DIRECTION. Repeat the records word for word, starting at the line that contains "The image size" and continuing through the end. Leave the pictures out.

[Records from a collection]
★ ★ ★

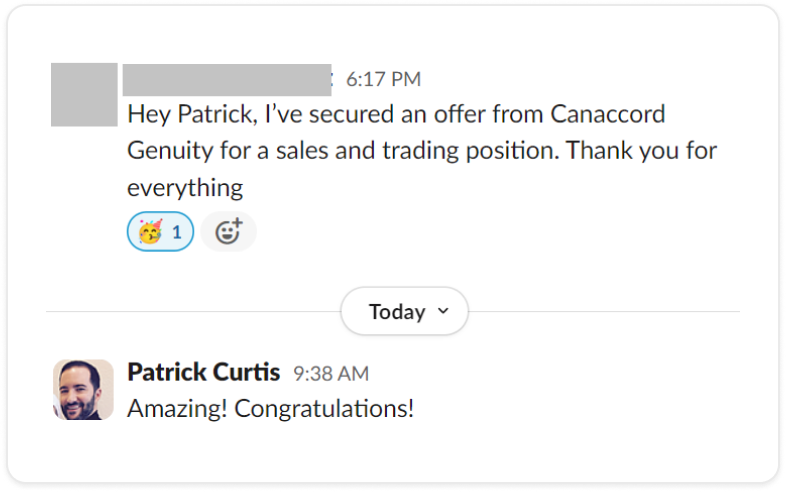Click the date divider line left of Today

point(190,312)
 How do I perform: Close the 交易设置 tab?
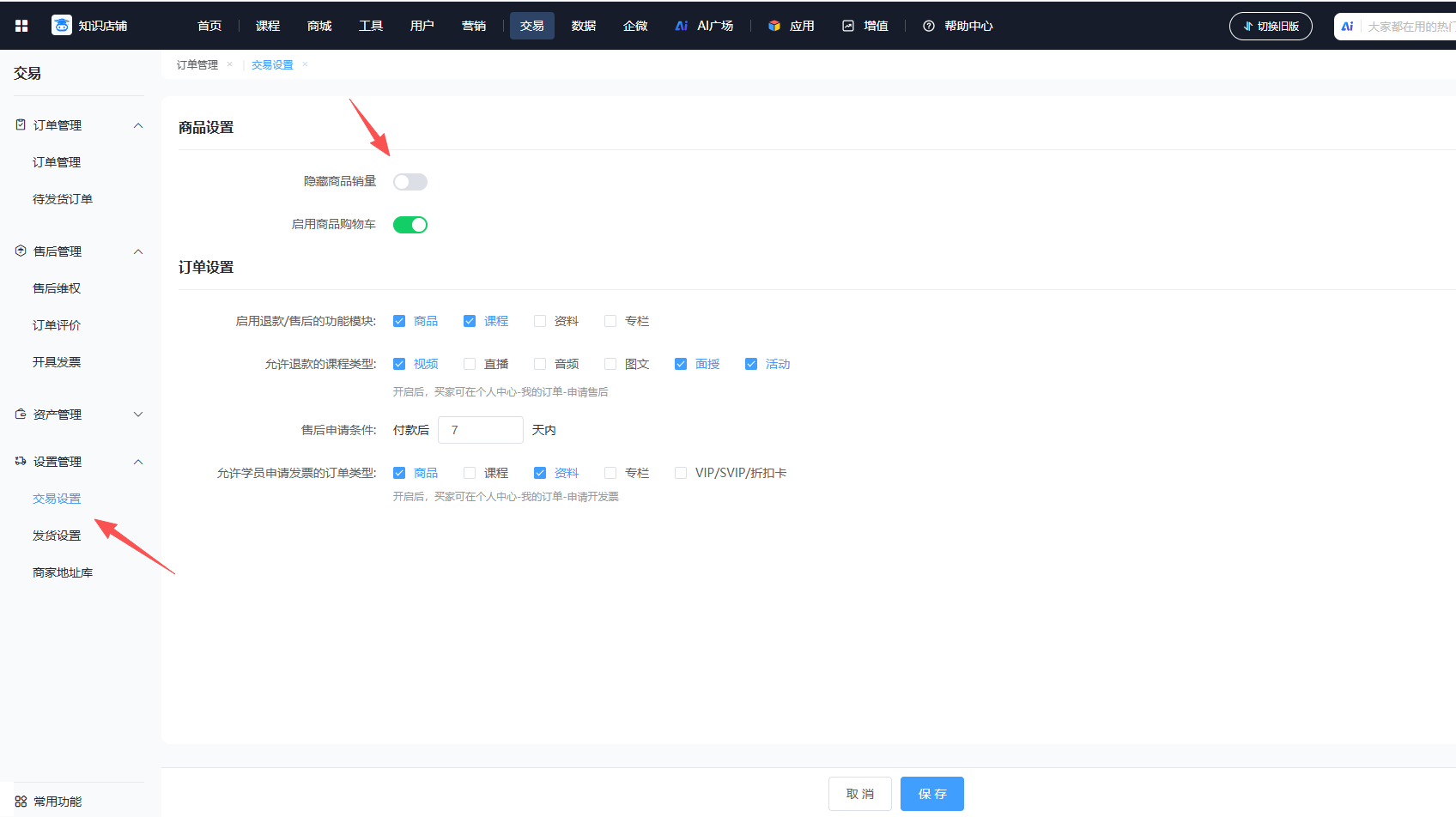click(305, 64)
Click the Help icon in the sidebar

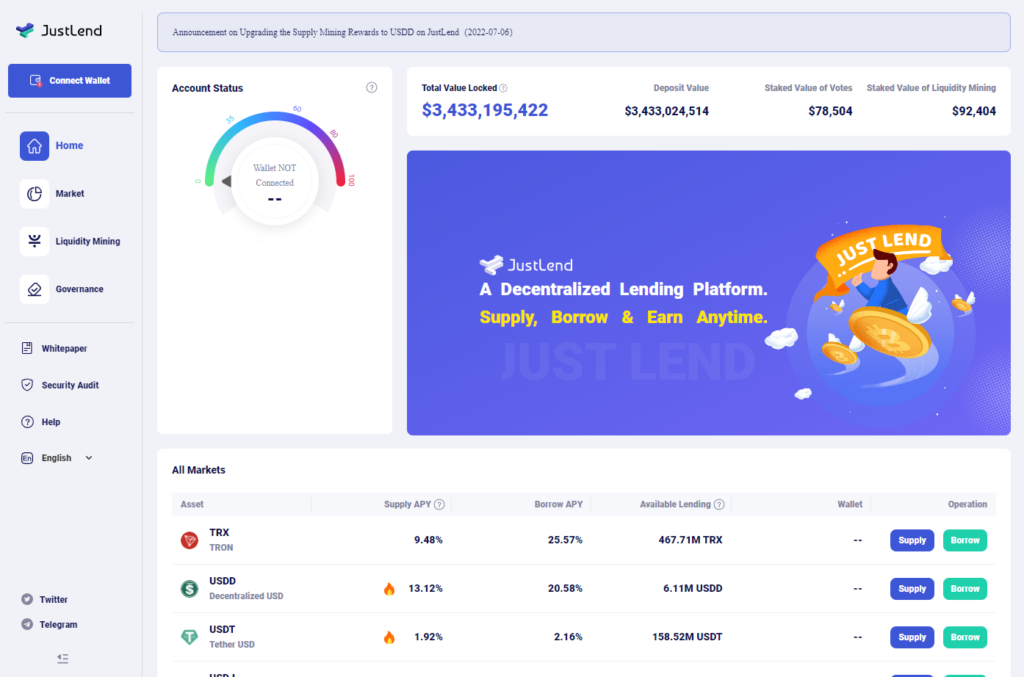(28, 422)
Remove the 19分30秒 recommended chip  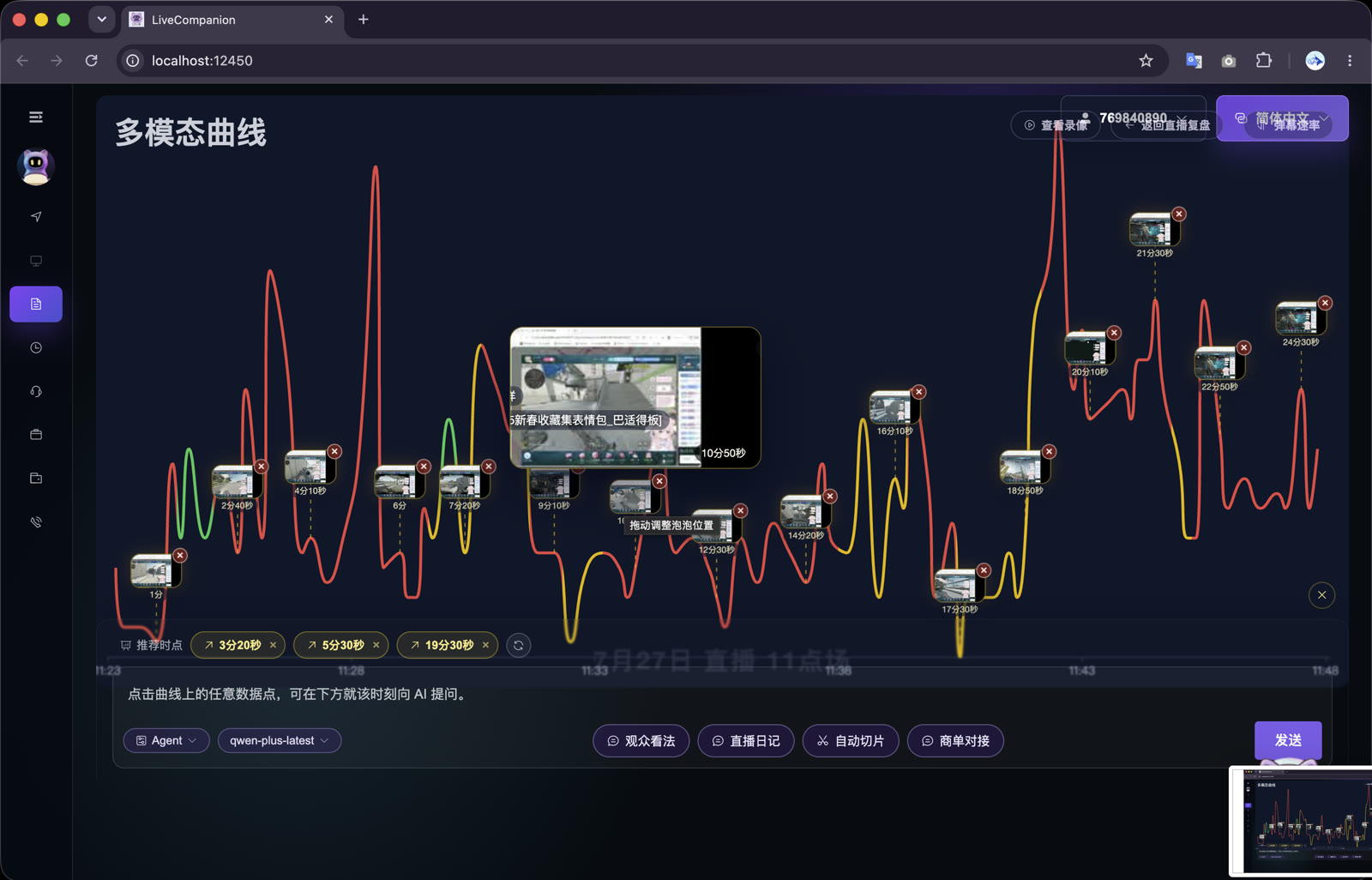tap(485, 645)
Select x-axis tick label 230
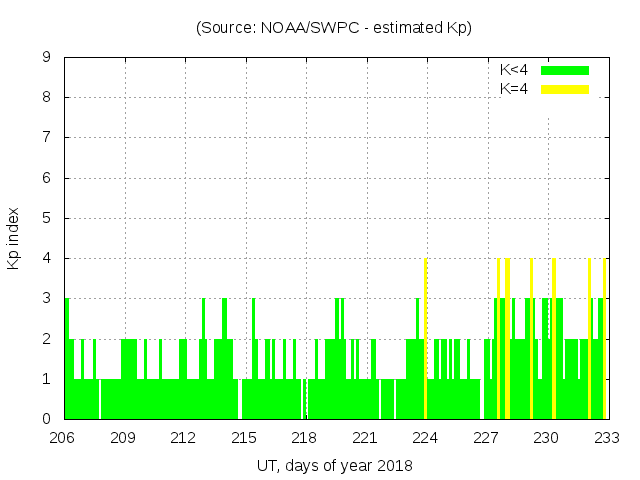Viewport: 640px width, 480px height. point(546,438)
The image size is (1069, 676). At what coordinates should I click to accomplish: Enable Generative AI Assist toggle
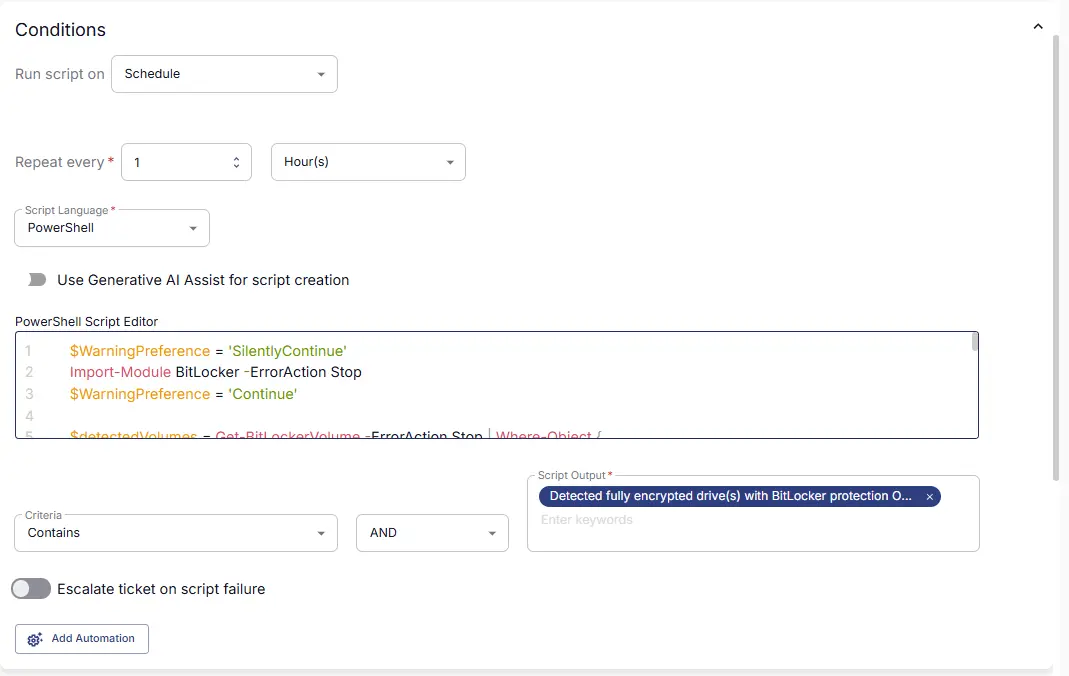37,280
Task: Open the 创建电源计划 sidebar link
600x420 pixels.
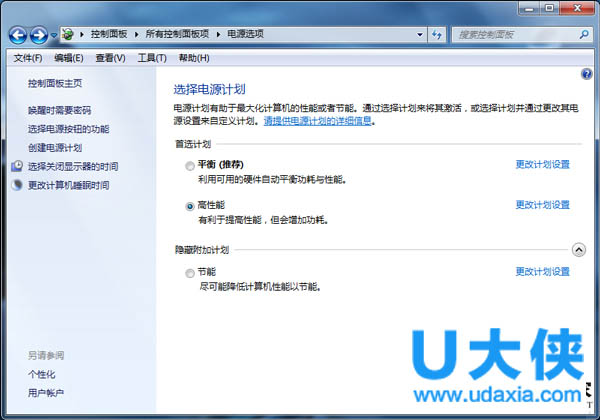Action: (55, 147)
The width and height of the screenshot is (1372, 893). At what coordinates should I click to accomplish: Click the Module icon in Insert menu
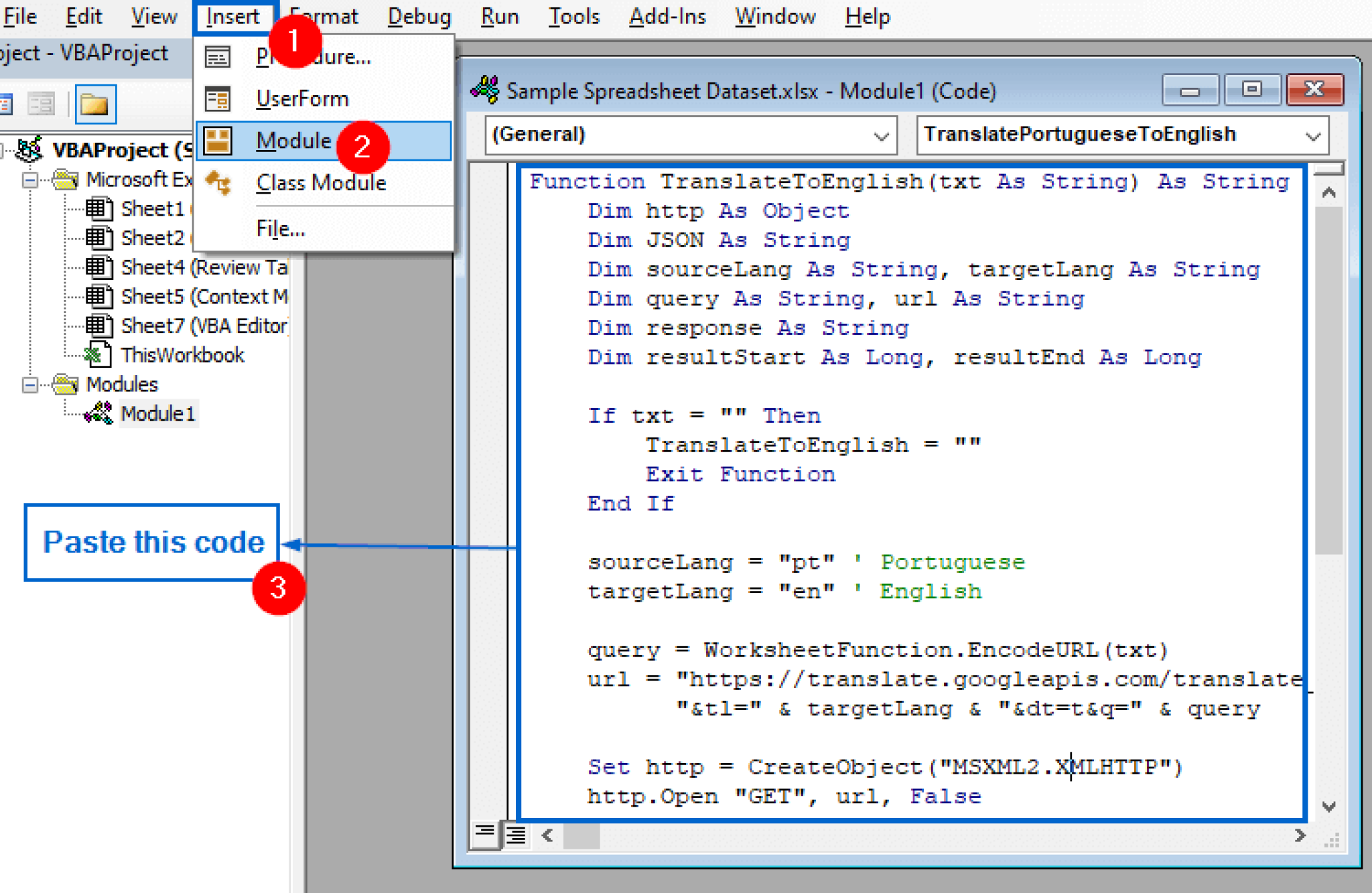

★ ★ ★

RESULT OF THIS TASK.
The image size is (1069, 676). At what coordinates should I click to accomplish: Enable Generative AI Assist toggle
37,280
Task: Open the 创建电源计划 sidebar link
600x420 pixels.
Action: (55, 147)
The width and height of the screenshot is (1372, 893). At what coordinates should I click to accomplish: Click the Module icon in Insert menu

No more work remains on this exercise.